■ Your task ■
Once the records below have been read, copy them all out exactly.
======== Task inputs ========
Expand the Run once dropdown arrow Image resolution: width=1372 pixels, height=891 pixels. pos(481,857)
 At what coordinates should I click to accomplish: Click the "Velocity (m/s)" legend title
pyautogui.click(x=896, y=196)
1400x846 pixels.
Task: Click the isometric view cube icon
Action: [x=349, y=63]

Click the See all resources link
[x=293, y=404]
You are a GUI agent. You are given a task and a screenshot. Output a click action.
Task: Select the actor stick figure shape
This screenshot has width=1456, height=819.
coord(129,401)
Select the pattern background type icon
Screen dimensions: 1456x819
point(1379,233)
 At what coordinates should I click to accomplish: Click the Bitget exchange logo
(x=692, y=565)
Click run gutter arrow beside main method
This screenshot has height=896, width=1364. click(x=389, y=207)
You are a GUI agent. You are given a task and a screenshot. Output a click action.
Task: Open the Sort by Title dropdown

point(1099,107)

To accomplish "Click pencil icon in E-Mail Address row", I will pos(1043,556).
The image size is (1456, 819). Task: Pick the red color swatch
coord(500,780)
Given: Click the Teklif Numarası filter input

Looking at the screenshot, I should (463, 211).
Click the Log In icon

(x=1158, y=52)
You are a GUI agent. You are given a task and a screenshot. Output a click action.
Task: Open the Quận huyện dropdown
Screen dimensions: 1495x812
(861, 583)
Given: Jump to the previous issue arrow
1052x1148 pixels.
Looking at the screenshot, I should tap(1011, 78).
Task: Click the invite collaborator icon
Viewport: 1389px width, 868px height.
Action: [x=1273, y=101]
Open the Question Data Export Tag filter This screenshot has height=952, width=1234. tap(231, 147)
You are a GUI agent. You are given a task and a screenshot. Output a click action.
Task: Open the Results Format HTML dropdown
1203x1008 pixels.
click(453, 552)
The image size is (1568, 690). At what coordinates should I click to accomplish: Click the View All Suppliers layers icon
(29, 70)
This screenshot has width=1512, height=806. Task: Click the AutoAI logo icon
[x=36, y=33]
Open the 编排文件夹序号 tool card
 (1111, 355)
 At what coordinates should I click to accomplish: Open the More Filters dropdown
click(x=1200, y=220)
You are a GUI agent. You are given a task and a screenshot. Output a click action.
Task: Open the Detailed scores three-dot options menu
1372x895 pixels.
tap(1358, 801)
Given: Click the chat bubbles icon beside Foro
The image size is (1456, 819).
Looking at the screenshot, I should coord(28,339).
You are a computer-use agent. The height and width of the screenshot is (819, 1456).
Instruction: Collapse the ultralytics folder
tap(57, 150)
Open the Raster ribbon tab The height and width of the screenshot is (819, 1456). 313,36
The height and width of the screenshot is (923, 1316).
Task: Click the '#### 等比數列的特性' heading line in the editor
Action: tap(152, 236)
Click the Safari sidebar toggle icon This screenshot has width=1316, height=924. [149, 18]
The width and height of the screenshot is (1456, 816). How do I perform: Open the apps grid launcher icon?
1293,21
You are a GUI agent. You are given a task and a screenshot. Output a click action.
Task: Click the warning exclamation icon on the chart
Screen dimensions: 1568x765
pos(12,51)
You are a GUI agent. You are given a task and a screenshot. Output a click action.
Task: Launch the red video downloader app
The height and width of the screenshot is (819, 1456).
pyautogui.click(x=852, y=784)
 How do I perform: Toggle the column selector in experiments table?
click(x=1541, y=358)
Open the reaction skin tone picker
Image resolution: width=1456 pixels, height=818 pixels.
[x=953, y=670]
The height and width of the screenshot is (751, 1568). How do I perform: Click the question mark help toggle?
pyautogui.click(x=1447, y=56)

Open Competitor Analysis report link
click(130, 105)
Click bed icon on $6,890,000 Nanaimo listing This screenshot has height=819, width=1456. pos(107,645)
========
■ Reply to the exercise ■
Expand the Run once dropdown arrow Image resolution: width=1372 pixels, height=891 pixels. pos(481,857)
 At what coordinates should I click to accomplish: Click the "Velocity (m/s)" legend title
pyautogui.click(x=896, y=196)
1400x846 pixels.
Task: Click the isometric view cube icon
Action: [x=349, y=63]

Click the See all resources link
[x=293, y=404]
You are a GUI agent. You are given a task and a screenshot. Output a click action.
Task: Select the actor stick figure shape
This screenshot has width=1456, height=819.
coord(129,401)
Select the pattern background type icon
Screen dimensions: 1456x819
point(1379,233)
 At what coordinates should I click to accomplish: Click the Bitget exchange logo
(x=692, y=565)
Click run gutter arrow beside main method
This screenshot has height=896, width=1364. click(x=389, y=207)
You are a GUI agent. You are given a task and a screenshot. Output a click action.
Task: Open the Sort by Title dropdown

point(1099,107)

To accomplish "Click pencil icon in E-Mail Address row", I will pos(1043,556).
The image size is (1456, 819). Task: Pick the red color swatch
coord(500,780)
Given: Click the Teklif Numarası filter input

Looking at the screenshot, I should (463, 211).
Click the Log In icon

(x=1158, y=52)
You are a GUI agent. You are given a task and a screenshot. Output a click action.
Task: Open the Quận huyện dropdown
Screen dimensions: 1495x812
(861, 583)
Given: Jump to the previous issue arrow
1052x1148 pixels.
Looking at the screenshot, I should tap(1011, 78).
Task: Click the invite collaborator icon
Viewport: 1389px width, 868px height.
Action: [x=1273, y=101]
Open the Question Data Export Tag filter This screenshot has height=952, width=1234. tap(231, 147)
You are a GUI agent. You are given a task and a screenshot. Output a click action.
Task: Open the Results Format HTML dropdown
1203x1008 pixels.
click(453, 552)
The image size is (1568, 690). At what coordinates should I click to accomplish: Click the View All Suppliers layers icon
(29, 70)
This screenshot has width=1512, height=806. Task: Click the AutoAI logo icon
[x=36, y=33]
Open the 编排文件夹序号 tool card
 (1111, 355)
 At what coordinates should I click to accomplish: Open the More Filters dropdown
click(x=1200, y=220)
You are a GUI agent. You are given a task and a screenshot. Output a click action.
Task: Open the Detailed scores three-dot options menu
1372x895 pixels.
tap(1358, 801)
Given: Click the chat bubbles icon beside Foro
The image size is (1456, 819).
Looking at the screenshot, I should coord(28,339).
You are a computer-use agent. The height and width of the screenshot is (819, 1456).
Instruction: Collapse the ultralytics folder
tap(57, 150)
Open the Raster ribbon tab The height and width of the screenshot is (819, 1456). 313,36
The height and width of the screenshot is (923, 1316).
Task: Click the '#### 等比數列的特性' heading line in the editor
Action: tap(152, 236)
Click the Safari sidebar toggle icon This screenshot has width=1316, height=924. [149, 18]
The width and height of the screenshot is (1456, 816). How do I perform: Open the apps grid launcher icon?
1293,21
You are a GUI agent. You are given a task and a screenshot. Output a click action.
Task: Click the warning exclamation icon on the chart
Screen dimensions: 1568x765
pos(12,51)
You are a GUI agent. You are given a task and a screenshot. Output a click action.
Task: Launch the red video downloader app
The height and width of the screenshot is (819, 1456).
pyautogui.click(x=852, y=784)
 How do I perform: Toggle the column selector in experiments table?
click(x=1541, y=358)
Open the reaction skin tone picker
Image resolution: width=1456 pixels, height=818 pixels.
[x=953, y=670]
The height and width of the screenshot is (751, 1568). How do I perform: Click the question mark help toggle?
pyautogui.click(x=1447, y=56)

Open Competitor Analysis report link
click(130, 105)
Click bed icon on $6,890,000 Nanaimo listing This screenshot has height=819, width=1456. pos(107,645)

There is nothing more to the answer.